• _TASK REQUIREMENTS_: Reproduce the records word for word, from the start of the records through the line that contains "Select the Telefon", including that line.

• _EXTRACTED DATA_:
★ ★ ★ ★ ★
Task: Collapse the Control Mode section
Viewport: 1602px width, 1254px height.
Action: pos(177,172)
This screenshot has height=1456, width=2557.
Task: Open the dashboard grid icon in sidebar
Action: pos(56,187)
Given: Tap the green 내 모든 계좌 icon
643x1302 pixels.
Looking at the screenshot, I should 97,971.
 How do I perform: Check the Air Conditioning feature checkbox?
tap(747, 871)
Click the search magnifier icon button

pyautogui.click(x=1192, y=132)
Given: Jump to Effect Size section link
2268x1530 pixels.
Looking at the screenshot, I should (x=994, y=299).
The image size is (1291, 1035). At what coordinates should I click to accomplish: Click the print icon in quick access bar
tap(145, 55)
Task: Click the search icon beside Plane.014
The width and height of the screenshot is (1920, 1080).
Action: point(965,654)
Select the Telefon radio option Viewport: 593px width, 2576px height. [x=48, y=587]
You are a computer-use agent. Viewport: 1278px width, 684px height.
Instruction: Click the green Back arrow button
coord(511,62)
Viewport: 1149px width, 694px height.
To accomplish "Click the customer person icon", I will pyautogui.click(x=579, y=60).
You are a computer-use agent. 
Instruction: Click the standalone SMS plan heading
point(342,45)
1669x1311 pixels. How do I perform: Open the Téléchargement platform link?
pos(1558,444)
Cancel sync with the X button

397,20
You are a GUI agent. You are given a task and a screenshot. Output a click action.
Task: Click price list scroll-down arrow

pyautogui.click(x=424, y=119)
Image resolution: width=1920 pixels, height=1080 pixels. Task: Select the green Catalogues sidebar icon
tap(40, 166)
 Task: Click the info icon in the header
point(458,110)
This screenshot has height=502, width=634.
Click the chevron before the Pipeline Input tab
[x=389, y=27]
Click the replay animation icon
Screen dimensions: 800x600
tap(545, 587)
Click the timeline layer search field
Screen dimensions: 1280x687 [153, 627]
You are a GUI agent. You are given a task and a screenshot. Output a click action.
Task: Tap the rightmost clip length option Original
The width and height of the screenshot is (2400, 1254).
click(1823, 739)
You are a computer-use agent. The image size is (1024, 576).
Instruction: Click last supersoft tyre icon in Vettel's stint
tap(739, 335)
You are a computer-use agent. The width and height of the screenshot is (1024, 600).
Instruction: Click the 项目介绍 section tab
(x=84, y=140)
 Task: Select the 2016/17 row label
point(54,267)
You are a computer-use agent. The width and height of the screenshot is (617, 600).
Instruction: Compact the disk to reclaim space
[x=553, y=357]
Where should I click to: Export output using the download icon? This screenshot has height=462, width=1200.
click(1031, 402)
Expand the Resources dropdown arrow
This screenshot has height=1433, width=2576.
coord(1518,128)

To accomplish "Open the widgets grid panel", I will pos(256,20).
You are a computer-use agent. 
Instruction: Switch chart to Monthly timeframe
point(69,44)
★ ★ ★ ★ ★
• _RESPONSE_:
Task: Collapse the Control Mode section
Viewport: 1602px width, 1254px height.
Action: pos(177,172)
This screenshot has height=1456, width=2557.
Task: Open the dashboard grid icon in sidebar
Action: pos(56,187)
Given: Tap the green 내 모든 계좌 icon
643x1302 pixels.
Looking at the screenshot, I should 97,971.
 How do I perform: Check the Air Conditioning feature checkbox?
tap(747, 871)
Click the search magnifier icon button

pyautogui.click(x=1192, y=132)
Given: Jump to Effect Size section link
2268x1530 pixels.
Looking at the screenshot, I should (x=994, y=299).
The image size is (1291, 1035). At what coordinates should I click to accomplish: Click the print icon in quick access bar
tap(145, 55)
Task: Click the search icon beside Plane.014
The width and height of the screenshot is (1920, 1080).
Action: point(965,654)
Select the Telefon radio option Viewport: 593px width, 2576px height. [x=48, y=587]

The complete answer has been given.